Records for processing:
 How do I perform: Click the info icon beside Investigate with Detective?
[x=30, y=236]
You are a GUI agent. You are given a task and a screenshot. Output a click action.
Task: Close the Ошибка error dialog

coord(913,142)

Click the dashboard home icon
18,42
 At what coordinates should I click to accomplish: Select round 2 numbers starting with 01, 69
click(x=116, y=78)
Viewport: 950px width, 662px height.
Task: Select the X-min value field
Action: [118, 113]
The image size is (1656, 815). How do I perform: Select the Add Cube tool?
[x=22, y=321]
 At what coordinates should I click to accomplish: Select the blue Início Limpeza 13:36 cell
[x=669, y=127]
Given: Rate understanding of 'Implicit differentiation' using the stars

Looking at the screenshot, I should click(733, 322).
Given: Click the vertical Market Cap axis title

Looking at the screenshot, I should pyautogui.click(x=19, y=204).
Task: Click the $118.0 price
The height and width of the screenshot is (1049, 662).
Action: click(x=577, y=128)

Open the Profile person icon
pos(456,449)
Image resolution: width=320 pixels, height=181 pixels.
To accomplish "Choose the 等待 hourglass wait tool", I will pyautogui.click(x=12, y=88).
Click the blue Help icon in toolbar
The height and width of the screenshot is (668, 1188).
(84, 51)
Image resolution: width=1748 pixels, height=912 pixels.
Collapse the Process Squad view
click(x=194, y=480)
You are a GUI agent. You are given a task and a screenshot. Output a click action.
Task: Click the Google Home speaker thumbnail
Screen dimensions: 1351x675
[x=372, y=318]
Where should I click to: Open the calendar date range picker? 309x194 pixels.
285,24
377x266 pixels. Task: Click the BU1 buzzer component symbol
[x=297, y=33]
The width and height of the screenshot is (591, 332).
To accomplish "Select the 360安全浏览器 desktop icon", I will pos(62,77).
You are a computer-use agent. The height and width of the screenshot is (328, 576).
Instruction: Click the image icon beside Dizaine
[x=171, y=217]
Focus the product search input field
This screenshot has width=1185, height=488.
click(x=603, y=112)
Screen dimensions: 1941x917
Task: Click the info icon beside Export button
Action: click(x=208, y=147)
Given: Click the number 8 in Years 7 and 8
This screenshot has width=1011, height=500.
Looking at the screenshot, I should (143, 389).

Task:
Your answer should be the whole listing above, repeated exactly as it appears.

Your solution:
 How do I perform: Click the info icon beside Investigate with Detective?
[x=30, y=236]
You are a GUI agent. You are given a task and a screenshot. Output a click action.
Task: Close the Ошибка error dialog

coord(913,142)

Click the dashboard home icon
18,42
 At what coordinates should I click to accomplish: Select round 2 numbers starting with 01, 69
click(x=116, y=78)
Viewport: 950px width, 662px height.
Task: Select the X-min value field
Action: [118, 113]
The image size is (1656, 815). How do I perform: Select the Add Cube tool?
[x=22, y=321]
 At what coordinates should I click to accomplish: Select the blue Início Limpeza 13:36 cell
[x=669, y=127]
Given: Rate understanding of 'Implicit differentiation' using the stars

Looking at the screenshot, I should click(733, 322).
Given: Click the vertical Market Cap axis title

Looking at the screenshot, I should pyautogui.click(x=19, y=204).
Task: Click the $118.0 price
The height and width of the screenshot is (1049, 662).
Action: click(x=577, y=128)

Open the Profile person icon
pos(456,449)
Image resolution: width=320 pixels, height=181 pixels.
To accomplish "Choose the 等待 hourglass wait tool", I will pyautogui.click(x=12, y=88).
Click the blue Help icon in toolbar
The height and width of the screenshot is (668, 1188).
(84, 51)
Image resolution: width=1748 pixels, height=912 pixels.
Collapse the Process Squad view
click(x=194, y=480)
You are a GUI agent. You are given a task and a screenshot. Output a click action.
Task: Click the Google Home speaker thumbnail
Screen dimensions: 1351x675
[x=372, y=318]
Where should I click to: Open the calendar date range picker? 309x194 pixels.
285,24
377x266 pixels. Task: Click the BU1 buzzer component symbol
[x=297, y=33]
The width and height of the screenshot is (591, 332).
To accomplish "Select the 360安全浏览器 desktop icon", I will pos(62,77).
You are a computer-use agent. The height and width of the screenshot is (328, 576).
Instruction: Click the image icon beside Dizaine
[x=171, y=217]
Focus the product search input field
This screenshot has width=1185, height=488.
click(x=603, y=112)
Screen dimensions: 1941x917
Task: Click the info icon beside Export button
Action: click(x=208, y=147)
Given: Click the number 8 in Years 7 and 8
This screenshot has width=1011, height=500.
Looking at the screenshot, I should (143, 389).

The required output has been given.